Principal Cyber Defense Incident Response Coordinator (Remote Work Option)

Open to remote work except in South Dakota, Vermont and West Virginia.

The annual base salary for this position ranges from $138,400.00 in our lowest geographic market to $327,200.00 in our highest geographic market. Actual salary will vary based on a candidate's location, qualifications, skills and experience.

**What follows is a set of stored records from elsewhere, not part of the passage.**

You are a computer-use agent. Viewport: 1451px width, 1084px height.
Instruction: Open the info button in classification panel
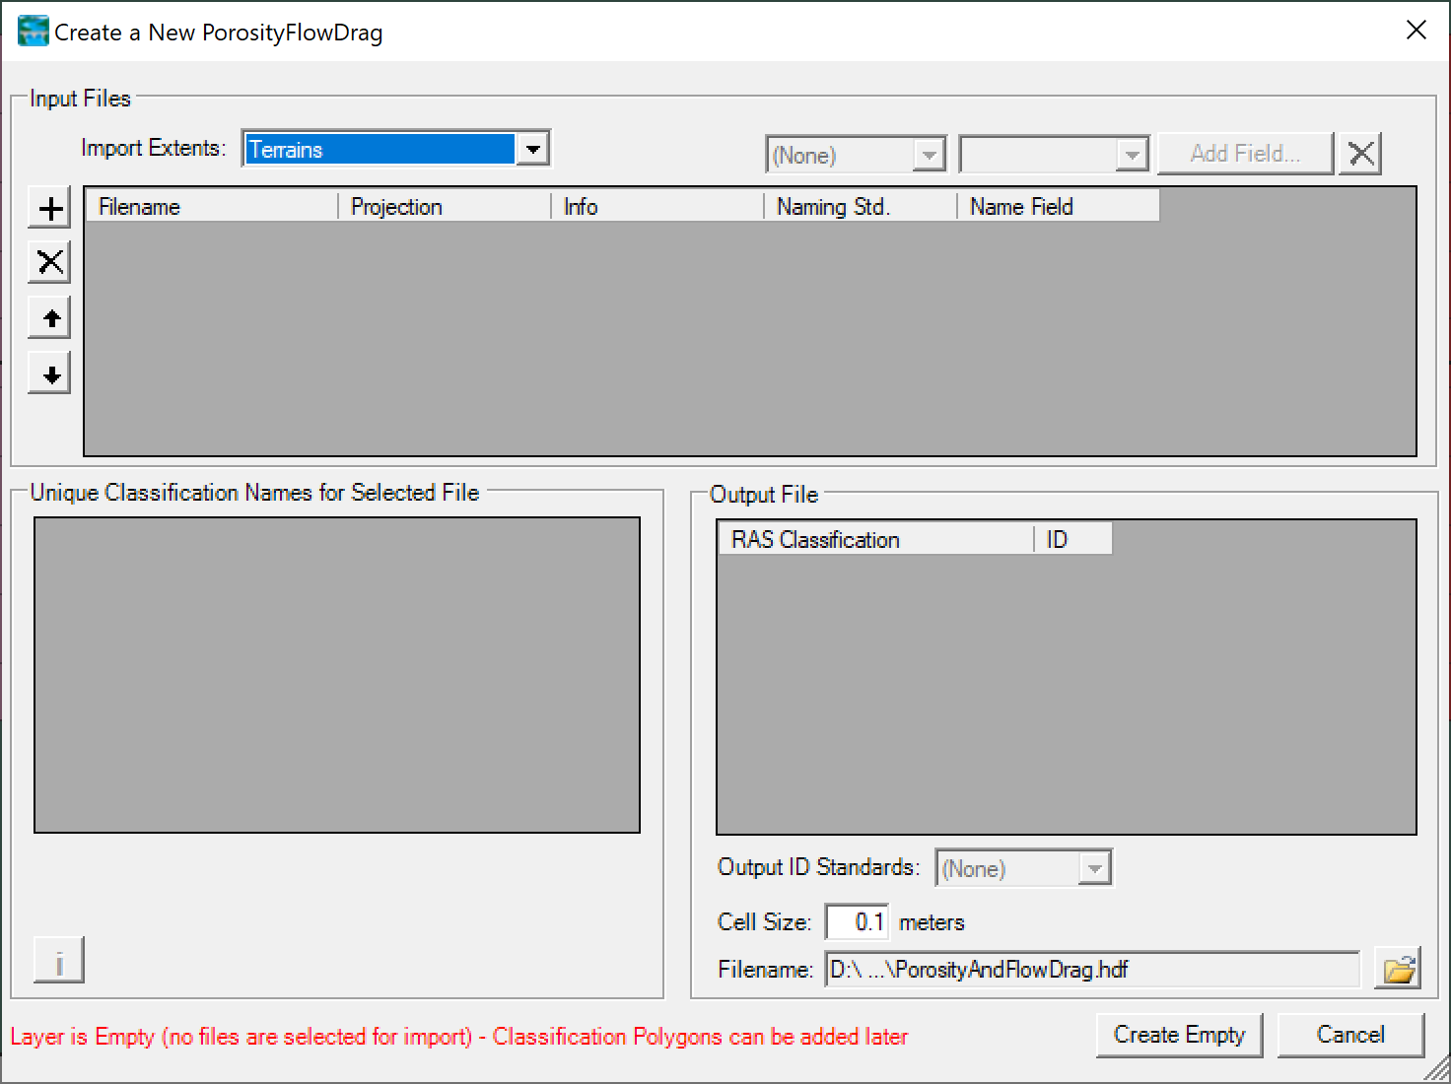click(59, 961)
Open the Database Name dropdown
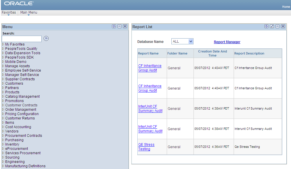Viewport: 291px width, 169px height. [x=182, y=41]
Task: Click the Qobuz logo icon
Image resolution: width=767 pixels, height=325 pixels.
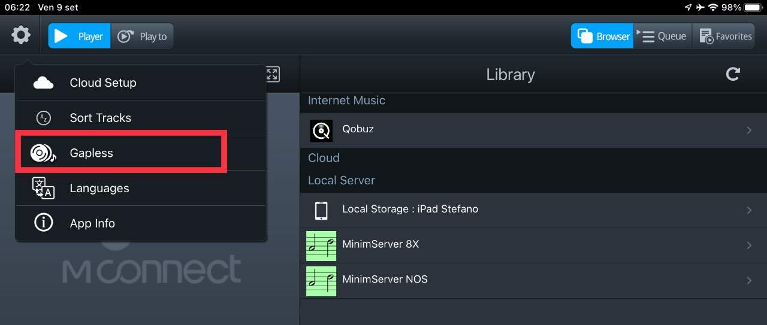Action: click(321, 130)
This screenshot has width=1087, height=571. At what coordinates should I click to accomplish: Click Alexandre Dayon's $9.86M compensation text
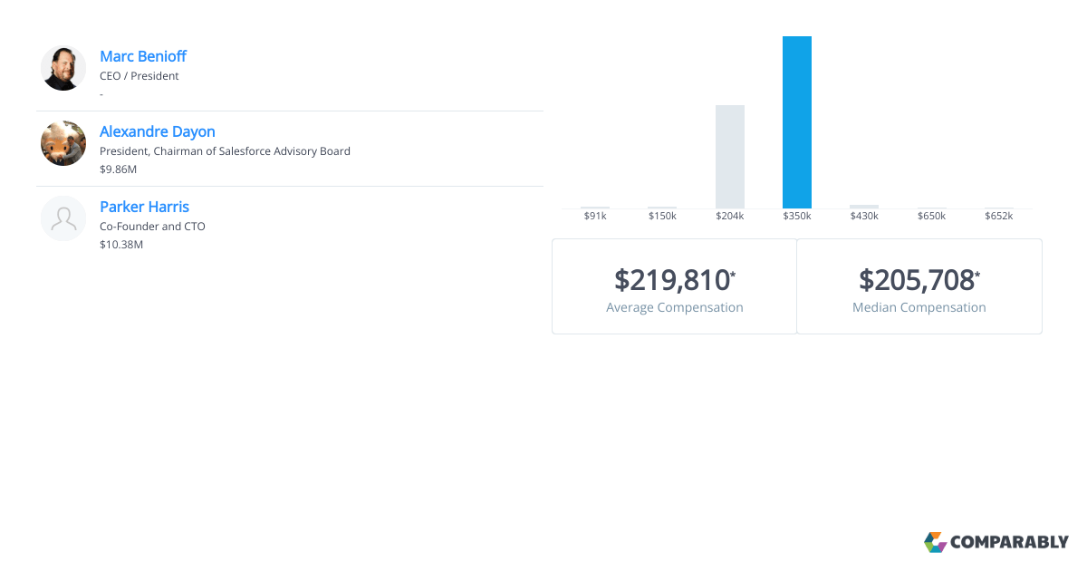click(118, 169)
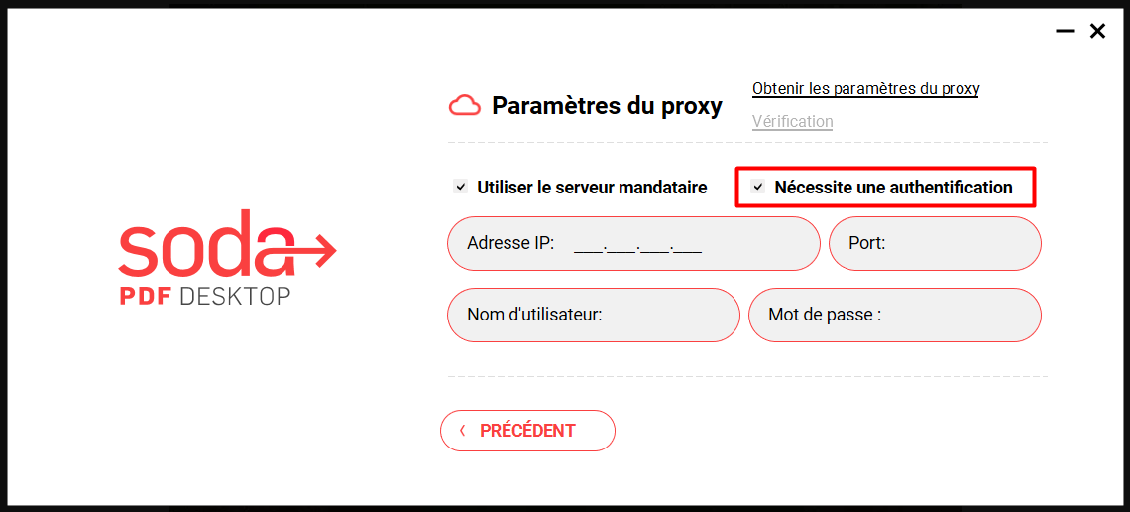Viewport: 1130px width, 512px height.
Task: Click the PDF DESKTOP text under the logo
Action: [205, 296]
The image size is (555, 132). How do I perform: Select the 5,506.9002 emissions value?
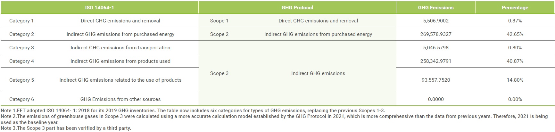[436, 21]
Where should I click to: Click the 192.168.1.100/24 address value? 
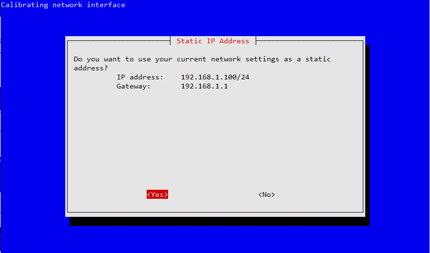[x=215, y=77]
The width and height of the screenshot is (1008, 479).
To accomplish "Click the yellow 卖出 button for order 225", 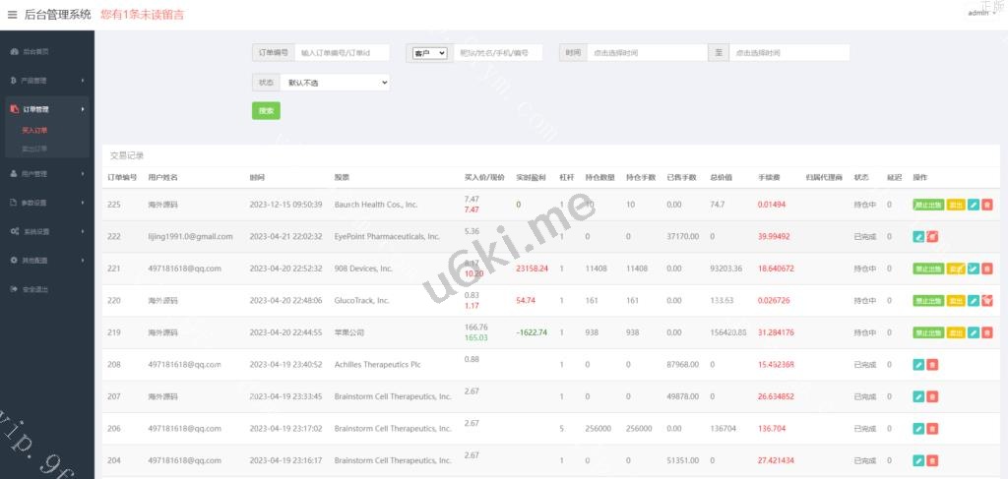I will [956, 205].
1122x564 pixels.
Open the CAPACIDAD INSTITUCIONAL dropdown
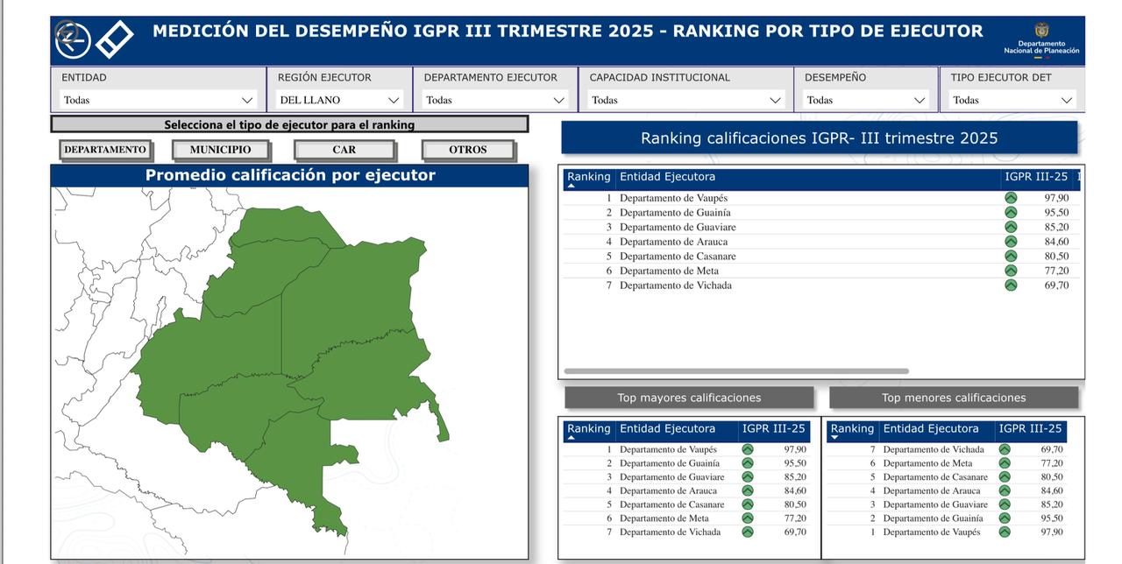pos(686,100)
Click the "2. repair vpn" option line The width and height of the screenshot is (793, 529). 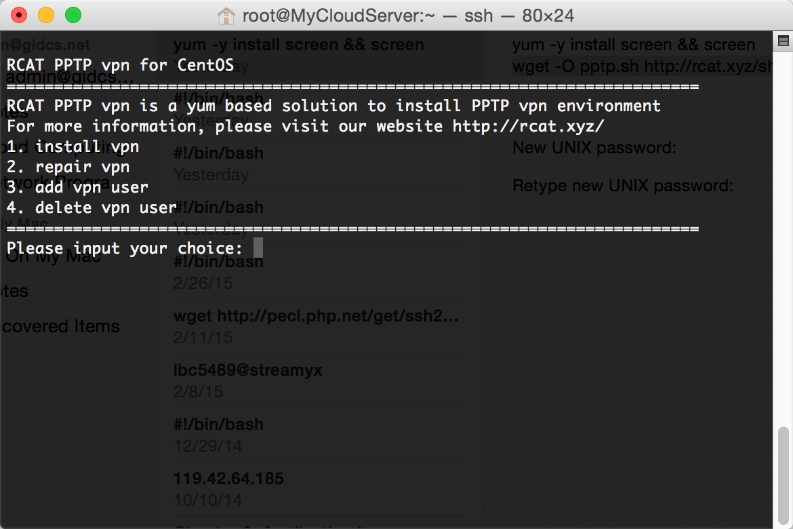pos(68,167)
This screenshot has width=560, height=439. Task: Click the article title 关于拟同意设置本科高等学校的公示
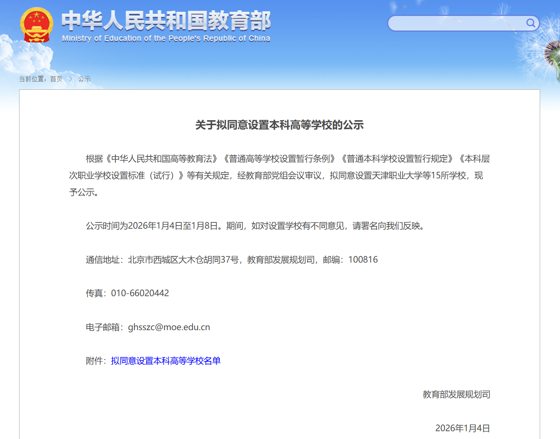click(280, 125)
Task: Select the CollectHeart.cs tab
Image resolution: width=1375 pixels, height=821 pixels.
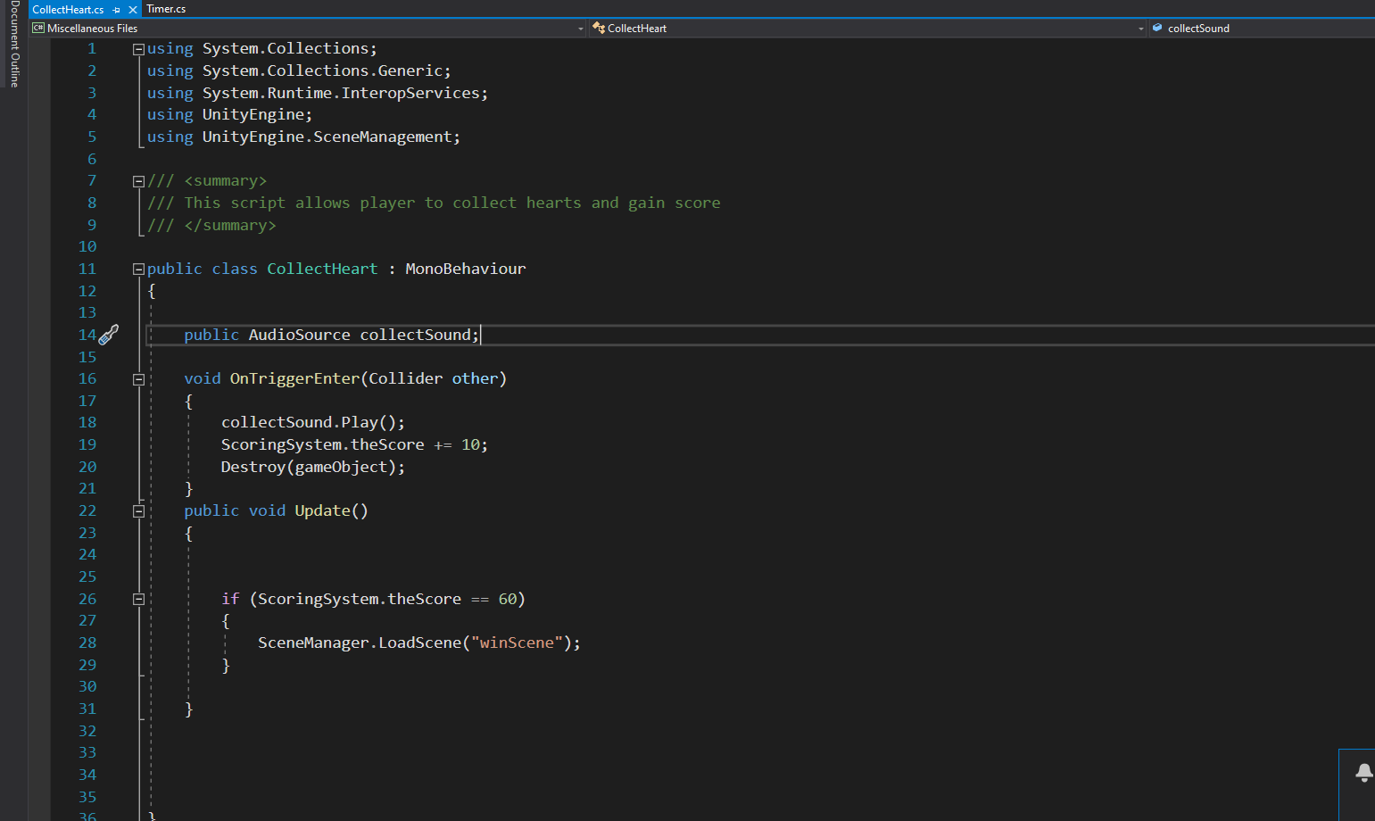Action: pos(68,10)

Information about benefits can be found here.
 

WHO YOU’LL WORK WITH

This role reports into the Director, Cyber Security Incident Response team within Corporate Information Security.

WHO WE ARE LOOKING FOR

We’re looking for a Principal Cyber Defense Incident Response Coordinator who will be responsible for the management of resources and status reporting pertaining to security incidents. Successful Principal Cyber Defense Incident Response Coordinators must be detail oriented, have exceptional organizational, written and verbal communication skills, adept at remain calm and making good decisions under pressure, and a drive to create a standardized incident management practice; a composed, process oriented, people person.

Qualifications:

• Bachelor’s degree or equivalent combination of education, experience or training
• Minimum of 8 years of security monitoring experience and incident response activities; preferably within a professional services firm or similar environment
• Minimum of 5 years as an incident manager or incident handler.
• Solid knowledge of information security principles and practice
• Strong knowledge of incident response and crisis management with the ability to identify both tactical and strategic solutions using strong verbal and written communication skill
• Proven track record of creating an incident management framework and processes
• Comfortable with interfacing with other internal or external organizations regarding security policy and standards violations, security controls failure and incident response situation
• Understanding of network, desktop and server technologies, including experience with network intrusion methods, network containment, segregation techniques and technologies such as Intrusion Detection Systems (IDS) and Intrusion Protection Systems (IPS)
• The ability to learn and apply new concepts quick
• Resolves problems independently and/or through a support team
• Knowledge of ITIL best practices and process improvements
• Ability to balance and prioritize work
• Must be trustworthy in keeping sensitive data confidential

WHAT YOU’LL WORK ON

If this is you, you’ll be working with the Cybersecurity Incident Response team and performing these key tasks:

• Responsible for the management of resources and status reporting pertaining to cyber security incidents
• Define the scope, framework and procedures to facilitate security incident management
• Drive to create a standardized incident management practice
• Look for opportunities for automation and work with business and technology teams to improve security company wide.
• Create after action reports and facilitate the appropriate dissemination of the report to senior leadership.